According to the automatic event level classification method and the electronic equipment, data to be classified are obtained from a network, and a non-supervision learning method is adopted to conduct multiple rounds of iteration on the classification process of the data to be classified. In response to an iteration cutoff condition being met, outputting annotation data which corresponds to the data to be classified and comprises at least one level label and a plurality of categories, wherein the level label is used for representing the classification level of the annotation data. According to the automatic event level classification method, the events can be subjected to unsupervised level classification, the classification accuracy of the unsupervised classification learning method is improved by combining the clustering algorithm, the accurate classification of the levels and the classes of the events is realized under the condition that manual labeling is not needed, and the labor cost and the time cost generated by a large number of manual labeling are reduced. The event automatic hierarchical classification method can be used in different fields and scenes and has good mobility.

Description

Event automatic hierarchical classification method and electronic equipment
Technical Field
The present application relates to the field of data processing technologies, and in particular, to an event automatic level classification method and an electronic device.
Background
Under the assistance of information technologies such as a big data platform and artificial intelligence, a large amount of social management events can be generated every day.

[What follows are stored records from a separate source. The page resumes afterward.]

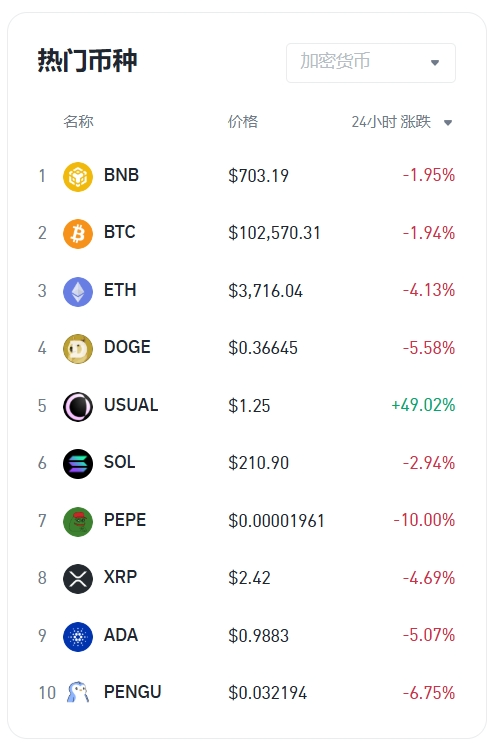Viewport: 496px width, 747px height.
Task: Click the Ethereum diamond icon
Action: [78, 292]
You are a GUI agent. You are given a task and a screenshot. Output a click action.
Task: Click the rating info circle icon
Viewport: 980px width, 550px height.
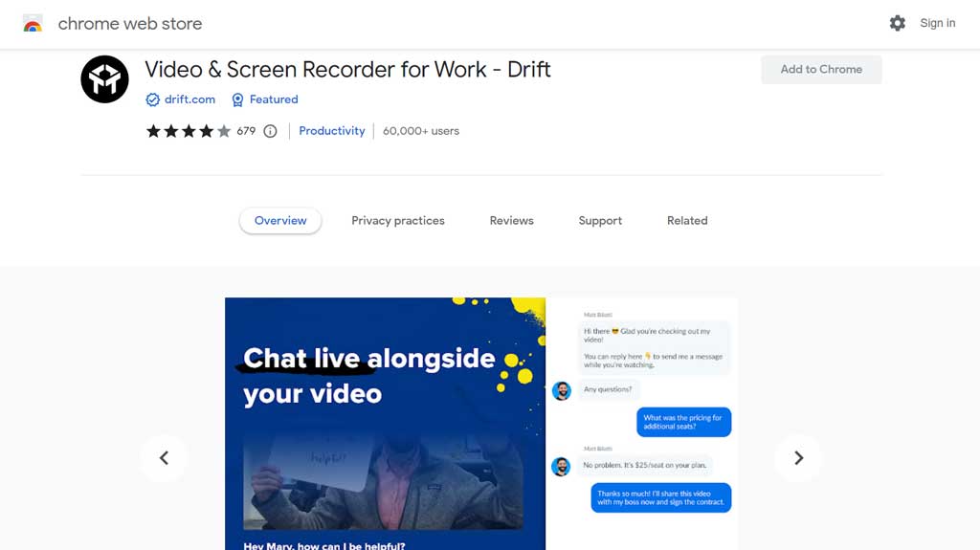pyautogui.click(x=270, y=131)
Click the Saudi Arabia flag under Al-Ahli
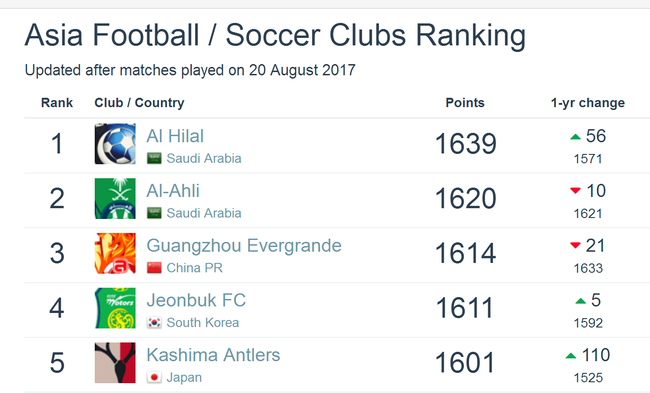Screen dimensions: 650x393 point(154,213)
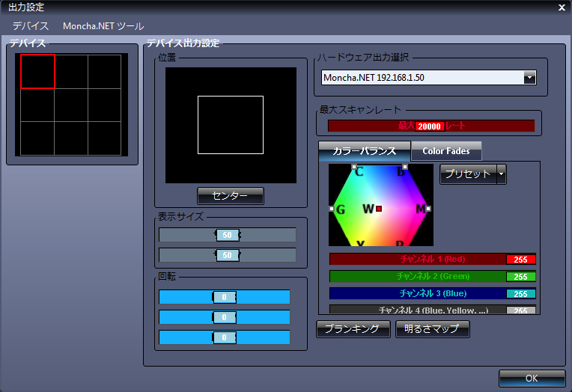Adjust the チャンネル 1 (Red) slider

tap(433, 260)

At present, the cause analysis of social management events mainly comprises two modes, namely supervised learning and unsupervised learning, the accuracy of the supervised learning is high, but a large amount of manual labeling data is needed to train a deep learning model to obtain a good effect, the model can only be used in a single scene, and data labeling needs to be carried out again in a conversion scene, so that the mobility of the model is poor. Although the unsupervised learning mode does not need to label data, the accuracy is low, and the reference significance of the unsupervised learning mode applied to an actual scene is not large.
Disclosure of Invention
In view of the above, an object of the present application is to provide an event automatic hierarchical classification method, apparatus, electronic device and storage medium, so as to solve the problems that supervised learning requires a large amount of manual labels and unsupervised learning has low accuracy.
A first aspect of the present application provides an event automatic hierarchical classification method, including:
acquiring data to be classified;
performing multiple rounds of iteration on the classification process of the data to be classified by adopting an unsupervised learning method;
in response to the iteration cutoff condition being met, outputting the annotation data which corresponds to the data to be classified, comprises at least one hierarchical label and has a plurality of categories, wherein the hierarchical label is used for representing the classification hierarchy of the annotation data.
The second aspect of the present application also provides an electronic device comprising a memory, a processor and a computer program stored on the memory and executable by the processor, the processor implementing the method as described above when executing the computer program.
From the above, according to the event automatic hierarchical classification method and the electronic device provided by the application, the data to be classified is acquired from the network, and the classification process of the data to be classified is subjected to multiple iterations by adopting an unsupervised learning method. In response to an iteration cutoff condition being met, outputting annotation data which corresponds to the data to be classified and comprises at least one hierarchy label and a plurality of categories, wherein the hierarchy label is used for representing a classification hierarchy of the annotation data. According to the automatic event level classification method, the events can be subjected to unsupervised level classification, the classification accuracy of the unsupervised classification learning method is improved by combining the clustering algorithm, the accurate classification of the event categories is realized under the condition that manual labeling is not needed, and the labor cost and the time cost generated by a large number of manual labeling are reduced. Through a plurality of rounds of iteration processes, the hierarchical classification of the events is realized, and the classification effect is improved. Meanwhile, the automatic event level classification method can be used in different fields and scenes and has good mobility.
Drawings
In order to more clearly illustrate the technical solutions in the present application or the related art, the drawings needed to be used in the description of the embodiments or the related art will be briefly introduced below, and it is obvious that the drawings in the following description are only embodiments of the present application, and it is obvious for those skilled in the art that other drawings can be obtained according to these drawings without creative efforts.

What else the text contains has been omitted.